Editorial Comment: No need to panic over bond notes RBZ Building

It is obvious that the largest single cause of the banknote shortage in Zimbabwe at the moment is the desire by many to keep their cash at home in the form of banknotes, rather than in a bank account where it is a lot safer.

Some reasons are rational. Everyone requires some of their dollars in banknotes and if everyone else has lost their reason and has caused an artificial shortage, then there are good reasons to ensure you get your share. This makes things worse, but is not necessarily wrong or stupid.

There are less rational reasons. The proposed launch of the bond notes was, in retrospect, explained very badly. What is obvious to smart economists in the higher echelons of the Reserve Bank of Zimbabwe, the Finance Ministry and even the IMF office in Zimbabwe, is not so obvious to the average Zimbabwean and most people misunderstood what was intended and those recalling the nightmares of hyperinflation were suspicious and scared.

Most people think cash is banknotes, while bankers and economists know that virtually all the world’s cash is in fact, in the form of entries in databases in banks. But that confusion can mean communication problems.

The fears are groundless, but it has taken the RBZ some time to carefully explain just what the bond notes are, and are not, and to list the safeguards, the most important of which so far as the average Zimbabwean is concerned is that the IMF will be monitoring the whole process at a foreign print works.

And some reasons are immoral. There are those who want to bypass capital export controls; there are those who want to smuggle in imports; and there are those who find piles of banknotes a simple way of laundering criminal gains. It was to curb these transactions that the RBZ thought up bond notes in the first place.

No one is going to keep these under the mattress, smuggle them across borders or do much more than get them back into a bank account where they transform into US dollars once again. As we have noted, bond notes are far more like a Zimswitch card than a banknote, something with no intrinsic value, but simply a way of moving US dollars between bank accounts.

Of course, it is theoretically possible to avoid using any banknotes when making transactions, that is transferring US dollars from your bank account to the US dollar account of the person selling the goods or services. And the RBZ is very keen on moving more fully to a plastic economy.

But there are practical limits, mainly the dearth of POS machines, or swipe machines as they are colloquially known, outside major retailers and the costs of these transactions is prohibitive. The RBZ needs to address, urgently, both problems and ensure that the formal sector at least can be largely plastic and that the costs of using plastic are no more than the costs banks charge to dispense banknotes from ATMs. Municipalities, service stations and medical service providers need to be top of the list for swipe machines, but shops too need one as soon as possible.

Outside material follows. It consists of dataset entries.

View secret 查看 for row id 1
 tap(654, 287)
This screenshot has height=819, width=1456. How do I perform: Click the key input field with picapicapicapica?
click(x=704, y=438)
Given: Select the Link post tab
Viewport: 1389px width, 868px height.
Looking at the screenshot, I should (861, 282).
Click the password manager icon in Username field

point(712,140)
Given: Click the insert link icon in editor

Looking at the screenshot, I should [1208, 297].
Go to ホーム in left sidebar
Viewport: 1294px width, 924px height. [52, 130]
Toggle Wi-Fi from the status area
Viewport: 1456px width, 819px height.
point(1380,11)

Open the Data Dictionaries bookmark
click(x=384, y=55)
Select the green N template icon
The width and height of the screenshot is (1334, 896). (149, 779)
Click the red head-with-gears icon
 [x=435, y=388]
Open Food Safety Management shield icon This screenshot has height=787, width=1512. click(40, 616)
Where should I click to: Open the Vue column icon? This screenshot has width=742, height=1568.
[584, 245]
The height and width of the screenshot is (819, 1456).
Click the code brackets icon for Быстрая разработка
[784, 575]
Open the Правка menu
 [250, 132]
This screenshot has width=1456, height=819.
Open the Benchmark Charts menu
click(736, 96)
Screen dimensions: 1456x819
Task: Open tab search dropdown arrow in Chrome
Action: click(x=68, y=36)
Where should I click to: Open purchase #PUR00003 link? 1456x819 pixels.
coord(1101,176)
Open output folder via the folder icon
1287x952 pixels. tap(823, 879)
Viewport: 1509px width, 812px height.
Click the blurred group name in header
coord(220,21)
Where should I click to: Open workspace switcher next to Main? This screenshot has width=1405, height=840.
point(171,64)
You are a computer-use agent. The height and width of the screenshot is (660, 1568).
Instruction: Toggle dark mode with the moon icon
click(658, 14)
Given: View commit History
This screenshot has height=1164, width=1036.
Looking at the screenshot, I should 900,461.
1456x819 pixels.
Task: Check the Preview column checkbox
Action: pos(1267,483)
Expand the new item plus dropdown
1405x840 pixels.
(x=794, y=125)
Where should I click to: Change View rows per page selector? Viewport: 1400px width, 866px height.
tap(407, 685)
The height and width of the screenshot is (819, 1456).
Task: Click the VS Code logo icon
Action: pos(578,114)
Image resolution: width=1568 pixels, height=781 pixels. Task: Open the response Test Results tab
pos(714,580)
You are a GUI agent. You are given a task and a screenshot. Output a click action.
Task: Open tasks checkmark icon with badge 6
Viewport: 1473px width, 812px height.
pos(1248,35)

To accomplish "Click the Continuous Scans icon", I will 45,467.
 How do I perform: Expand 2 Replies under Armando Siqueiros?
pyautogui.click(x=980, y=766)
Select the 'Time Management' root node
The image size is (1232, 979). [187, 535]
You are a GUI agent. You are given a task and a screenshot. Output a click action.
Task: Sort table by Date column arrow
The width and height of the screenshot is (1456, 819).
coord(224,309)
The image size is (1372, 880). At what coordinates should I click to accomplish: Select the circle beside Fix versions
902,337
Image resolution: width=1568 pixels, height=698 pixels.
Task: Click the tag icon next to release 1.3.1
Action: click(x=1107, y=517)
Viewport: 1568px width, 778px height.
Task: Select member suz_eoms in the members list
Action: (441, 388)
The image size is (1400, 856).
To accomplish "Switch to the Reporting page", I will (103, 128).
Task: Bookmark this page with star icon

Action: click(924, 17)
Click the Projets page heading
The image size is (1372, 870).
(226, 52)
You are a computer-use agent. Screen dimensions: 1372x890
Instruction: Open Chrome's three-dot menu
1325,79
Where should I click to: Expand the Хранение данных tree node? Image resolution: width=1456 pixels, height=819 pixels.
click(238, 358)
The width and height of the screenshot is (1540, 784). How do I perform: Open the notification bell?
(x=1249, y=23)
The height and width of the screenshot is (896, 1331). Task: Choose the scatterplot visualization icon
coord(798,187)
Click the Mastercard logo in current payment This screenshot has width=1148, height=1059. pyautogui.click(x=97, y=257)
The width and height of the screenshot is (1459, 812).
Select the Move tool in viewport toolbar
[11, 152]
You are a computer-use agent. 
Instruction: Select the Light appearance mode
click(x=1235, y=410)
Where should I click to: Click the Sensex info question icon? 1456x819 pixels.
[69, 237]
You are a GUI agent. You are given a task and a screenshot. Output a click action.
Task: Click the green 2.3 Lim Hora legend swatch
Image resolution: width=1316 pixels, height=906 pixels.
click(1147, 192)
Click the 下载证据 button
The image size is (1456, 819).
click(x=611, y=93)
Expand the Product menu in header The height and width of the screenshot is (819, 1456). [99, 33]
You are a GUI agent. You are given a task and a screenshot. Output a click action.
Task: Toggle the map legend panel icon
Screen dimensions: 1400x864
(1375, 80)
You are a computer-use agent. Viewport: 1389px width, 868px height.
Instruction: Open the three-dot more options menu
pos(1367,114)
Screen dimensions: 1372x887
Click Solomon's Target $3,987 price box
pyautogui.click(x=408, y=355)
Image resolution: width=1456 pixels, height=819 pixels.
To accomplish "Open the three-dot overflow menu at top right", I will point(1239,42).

That still means people require banknotes for dealings within the informal sector, and even there the growing provision of mobile phone wallets does help, although people require to load wallets with banknotes and at some point someone must take money out in banknotes. But in theory fewer are needed. But buying a newspaper, a bottle of water or a haircut will probably always require notes and coins.

We understand the frustration faced by the RBZ and the Finance Ministry over what seems to them to be a gross overreaction driven by ignorance, fears and lies to a bright idea that will ensure that a US dollar loan does not disappear over our borders yet will have proper value and have the side effect of helping ameliorate the shortage of lower value banknotes.

They are now addressing the communication problems and will need to continue doing so. Bankers and ordinary people rarely think alike.